Antoñete

En cette Toussaint, un peu plus d’un an après sa mort, déposons une pensée sur la tombe de…

Antonio  CHENEL  ALBADALEJO ANTOÑETE

 

[1]

Il est né le 24 de juin 1932 à Madrid et c’est là qu’il est mort, en fumeur invétéré, le 22 octobre 2011.
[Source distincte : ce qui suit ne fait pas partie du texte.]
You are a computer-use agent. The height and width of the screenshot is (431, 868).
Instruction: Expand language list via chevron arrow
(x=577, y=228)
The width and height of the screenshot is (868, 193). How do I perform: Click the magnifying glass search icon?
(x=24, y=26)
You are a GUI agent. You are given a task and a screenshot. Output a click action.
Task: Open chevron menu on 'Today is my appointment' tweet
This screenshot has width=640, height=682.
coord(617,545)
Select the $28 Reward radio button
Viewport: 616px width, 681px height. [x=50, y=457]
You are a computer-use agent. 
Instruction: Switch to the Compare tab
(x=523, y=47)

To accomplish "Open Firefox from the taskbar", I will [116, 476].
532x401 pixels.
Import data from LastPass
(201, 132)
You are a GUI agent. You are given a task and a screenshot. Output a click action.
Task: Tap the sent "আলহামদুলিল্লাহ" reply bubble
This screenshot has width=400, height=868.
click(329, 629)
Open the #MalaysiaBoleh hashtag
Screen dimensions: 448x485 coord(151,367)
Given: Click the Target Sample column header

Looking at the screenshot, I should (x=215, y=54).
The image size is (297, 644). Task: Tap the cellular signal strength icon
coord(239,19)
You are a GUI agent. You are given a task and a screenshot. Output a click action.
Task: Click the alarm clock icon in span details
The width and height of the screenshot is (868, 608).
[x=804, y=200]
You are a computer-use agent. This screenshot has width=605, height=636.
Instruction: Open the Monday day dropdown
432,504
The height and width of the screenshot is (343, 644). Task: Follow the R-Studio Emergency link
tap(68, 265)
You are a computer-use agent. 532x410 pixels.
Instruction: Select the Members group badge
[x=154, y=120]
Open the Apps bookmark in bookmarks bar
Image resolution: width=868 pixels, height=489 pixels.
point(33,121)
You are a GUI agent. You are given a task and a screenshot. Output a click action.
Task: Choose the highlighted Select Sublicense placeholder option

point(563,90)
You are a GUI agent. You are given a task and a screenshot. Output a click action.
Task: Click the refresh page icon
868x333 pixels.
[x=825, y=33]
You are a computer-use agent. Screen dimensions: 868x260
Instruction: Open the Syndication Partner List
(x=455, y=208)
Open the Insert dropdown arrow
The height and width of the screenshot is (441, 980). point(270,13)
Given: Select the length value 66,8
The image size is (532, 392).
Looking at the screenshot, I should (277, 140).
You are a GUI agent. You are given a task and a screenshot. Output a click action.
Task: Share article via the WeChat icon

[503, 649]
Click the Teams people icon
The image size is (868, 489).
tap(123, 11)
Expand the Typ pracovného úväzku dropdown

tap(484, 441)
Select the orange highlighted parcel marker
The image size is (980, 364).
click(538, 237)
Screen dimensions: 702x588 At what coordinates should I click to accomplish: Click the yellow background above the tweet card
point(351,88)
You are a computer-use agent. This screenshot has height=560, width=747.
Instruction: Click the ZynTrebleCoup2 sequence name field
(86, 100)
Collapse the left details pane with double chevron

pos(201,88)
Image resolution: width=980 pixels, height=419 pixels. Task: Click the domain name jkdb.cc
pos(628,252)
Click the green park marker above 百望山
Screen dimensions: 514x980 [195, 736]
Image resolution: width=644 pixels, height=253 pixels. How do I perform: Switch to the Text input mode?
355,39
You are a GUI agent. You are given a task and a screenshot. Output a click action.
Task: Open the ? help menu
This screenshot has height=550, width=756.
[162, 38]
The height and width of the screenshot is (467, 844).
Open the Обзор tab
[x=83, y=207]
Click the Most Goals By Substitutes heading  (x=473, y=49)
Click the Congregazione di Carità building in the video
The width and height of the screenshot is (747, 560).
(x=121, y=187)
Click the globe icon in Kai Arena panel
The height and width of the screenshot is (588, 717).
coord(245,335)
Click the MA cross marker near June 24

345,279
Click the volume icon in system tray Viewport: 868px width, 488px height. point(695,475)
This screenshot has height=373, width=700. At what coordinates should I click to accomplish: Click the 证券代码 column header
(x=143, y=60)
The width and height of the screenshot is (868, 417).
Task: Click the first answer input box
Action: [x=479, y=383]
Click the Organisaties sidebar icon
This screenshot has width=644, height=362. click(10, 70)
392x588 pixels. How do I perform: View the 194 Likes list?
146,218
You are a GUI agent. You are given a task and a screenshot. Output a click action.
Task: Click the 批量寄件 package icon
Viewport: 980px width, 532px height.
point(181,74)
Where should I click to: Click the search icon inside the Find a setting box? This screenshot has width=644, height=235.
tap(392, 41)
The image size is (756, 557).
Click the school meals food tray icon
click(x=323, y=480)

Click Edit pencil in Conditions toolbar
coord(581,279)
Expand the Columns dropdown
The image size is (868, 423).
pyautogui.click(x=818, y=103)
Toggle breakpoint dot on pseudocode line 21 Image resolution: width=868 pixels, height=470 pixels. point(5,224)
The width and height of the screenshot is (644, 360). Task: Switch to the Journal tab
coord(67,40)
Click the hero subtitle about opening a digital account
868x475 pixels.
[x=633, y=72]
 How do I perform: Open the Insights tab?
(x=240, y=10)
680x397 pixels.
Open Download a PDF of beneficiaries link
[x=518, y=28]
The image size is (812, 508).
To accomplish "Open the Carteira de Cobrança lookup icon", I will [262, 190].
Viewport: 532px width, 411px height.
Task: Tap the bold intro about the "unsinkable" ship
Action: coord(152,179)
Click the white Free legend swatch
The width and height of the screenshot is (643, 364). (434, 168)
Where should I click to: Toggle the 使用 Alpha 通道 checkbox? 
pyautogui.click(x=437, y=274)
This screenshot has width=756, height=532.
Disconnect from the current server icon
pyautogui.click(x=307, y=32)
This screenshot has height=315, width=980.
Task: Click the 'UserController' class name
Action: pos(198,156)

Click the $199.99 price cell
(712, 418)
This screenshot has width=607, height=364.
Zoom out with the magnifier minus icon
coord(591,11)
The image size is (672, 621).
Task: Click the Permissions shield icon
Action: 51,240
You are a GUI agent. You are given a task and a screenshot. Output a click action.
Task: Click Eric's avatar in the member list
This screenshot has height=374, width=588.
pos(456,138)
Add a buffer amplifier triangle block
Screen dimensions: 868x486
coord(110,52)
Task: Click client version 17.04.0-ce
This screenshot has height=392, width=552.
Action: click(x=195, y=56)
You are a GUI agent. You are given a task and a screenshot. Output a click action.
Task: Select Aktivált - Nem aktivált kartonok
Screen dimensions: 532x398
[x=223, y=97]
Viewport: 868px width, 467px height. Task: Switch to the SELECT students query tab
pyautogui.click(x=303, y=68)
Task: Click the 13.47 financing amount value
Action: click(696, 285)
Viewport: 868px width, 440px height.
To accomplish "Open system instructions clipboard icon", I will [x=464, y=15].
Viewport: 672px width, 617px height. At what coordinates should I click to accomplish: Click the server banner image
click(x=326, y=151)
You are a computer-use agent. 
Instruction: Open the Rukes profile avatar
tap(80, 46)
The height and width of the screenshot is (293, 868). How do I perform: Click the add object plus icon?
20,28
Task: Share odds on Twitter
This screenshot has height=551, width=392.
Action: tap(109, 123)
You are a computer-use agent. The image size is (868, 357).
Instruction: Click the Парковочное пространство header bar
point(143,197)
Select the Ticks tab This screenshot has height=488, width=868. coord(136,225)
 Il a débuté sa carrière de novillero en 1949 et a fait sa présentation avec picadors le 18 février 1951 à Barcelone. Il se présente à Madrid le 5 juin 1952 et prend l’alternative à Castellon de la Plana le 8 mars 1953 quand Julio Aparicio, en présence de “Pedrés”, lui cède la mort du toro “Carvajal” de Francisco Chica. Il coupe 3 oreilles à Madrid (toros de Bohórquez) deux jours après sa confirmation d’alternative, qui avait eu lieu le 13 mai : Rafael Ortega était son parrain, Julio Aparicio le témoin et le toro de la cérémonie avait pour nom “Rabón” et appatenait à l’élevage de Alipio Pérez-Tabernero. Cependant, après ce triomphe il ne parvint pas à se maintenir dans les hauteurs de l’escalafón et il se retira une première fois en 1958 pour réapparaître en 1960. Le 8 août 1965 il coupe deux oreilles et réalise un chef-d’œuvre dans les arènes de Las Ventas. Le 15 mai 1966 il y exécute un autre faenón avec le célébre toro armiñado[2] nommé “Atrevido”, de la ganadería de Osborne. Le 24 mai il coupe un appendice à chacun de ses toros et sort à nouveau par la grande porte madrilène. Le 7 juillet, pour la Corrida de la Presse, il coupe 4 oreilles et sort a hombros de Las Ventas pour la troisième fois de la saison. A Logroño, en 1967, il reçoit un coup de corne et il se coupe la coleta en 1970 mais revient en 1973. Il reprend sa retraite en 1975 mais se sentant à jamais torero il refait son come-back en 1981. Le 3 juin 1982 il triomphe à Madrid avec le toro “Danzarín”, de Garzón, qui lui permet de sortir a hombros et l’année suivante il est blessé dans ces mêmes arènes (les siennes puisque son père en était le concierge). Le 7 juin 1985 il coupe à nouveau 2 oreilles à un autre toro de Garzón (“Cantinero”), après avoir coupé un trophée de son premier. Voici maintenant l’opinion de José María de Cossío sur “Antoñete” concernant la période à laquelle nous sommes arrivés :

 « Il faut préciser que durant la dernière étape de sa longue vie torera il s’est montré plus décidé que dans les périodes précédentes, plus reposé dans sa manière d’interpréter le toreo et même plus vaillant et ayant plus conscience de sa responsabilité croissante, sans parler d’autres vertus. » [3]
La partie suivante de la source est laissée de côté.